Председатель стоял, опустив мокрую голову. С мешковатого ватника капала грязь и вода.

Кедрин сунул руки в карманы:

— Ну, что, брат, стыдно?

Тищенко еще ниже опустил голову, всхлипнул.

— Даааа. Дожил ты до стыда такого. Тебе какой год-то?

— Пятьдесят шестой, — простонал председатель.

— А ума — как у трехлетнего! — Мокин, склонившись над макетом, что-то рассматривал.

— Точно, — сощурившись, Кедрин выпускал дым, — и кто ж тебя выбрал такого?

— Нннарод…

— Народ? — Секретарь засмеялся, подошел к Мокину:

— Ну как с таким говорить?

— Да никак не говори, Михалыч. Оставь ты этого мудака. Лучше мне помоги.

— А что такое?

— Да вот, недолга, — сдвинув кепку на затылок, Мокин скреб плоский лоб, — не пойму я одного. У нас каланча со щитом упали, а тут они — стоят себе целехоньки. Что ж делать?
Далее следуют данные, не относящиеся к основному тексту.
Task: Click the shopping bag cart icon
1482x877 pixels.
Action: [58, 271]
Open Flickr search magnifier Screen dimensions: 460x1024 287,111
Кедрин присел на корточки, наморщил брови.

От крохотной каланчи на крашеные опилки падала треугольная ребристая тень. Рядом стоял красный щит. На нем можно было разглядеть микроскопический огнетушитель, багор, топор и даже черенок лопаты.

Кедрин долго сидел над планом, задумчиво попыхивая папиросой, потом порывисто встал и по-чапаевски махнул рукой:

— А ну-ка вали их, Петь, к чертовой матери! Молиться на них, что ли?

— Точно! — Мокин нагнулся и щелчком снес сначала каланчу, потом щит. Красный огнетушитель запрыгал по макету, скатился на полированную поверхность реки.

— А вот тут мы тебя и к ногтю, падлу! — ощерился Мокин и ловко раздавил его выпуклым прокуренным ногтем.

Кедрин бросил окурок, сплюнул и посмотрел через поле. Правление горело. Клочья желтого пламени рвались из окошка и двери.

Вокруг домика стояли редкие зеваки.

— Ну вот, годится, — Мокин подхватил под мышку ящик, — теперь можно и дальше. Пошли, Михалыч?

— Идем, Петь, идем, — Кедрин хлопнул его по плечу и мотнул головой понуро стоящему Тищенко:

— Иди вперед, пожарник…

Председатель послушно поплелся, с трудом перетаскивая обросшие грязью сапоги.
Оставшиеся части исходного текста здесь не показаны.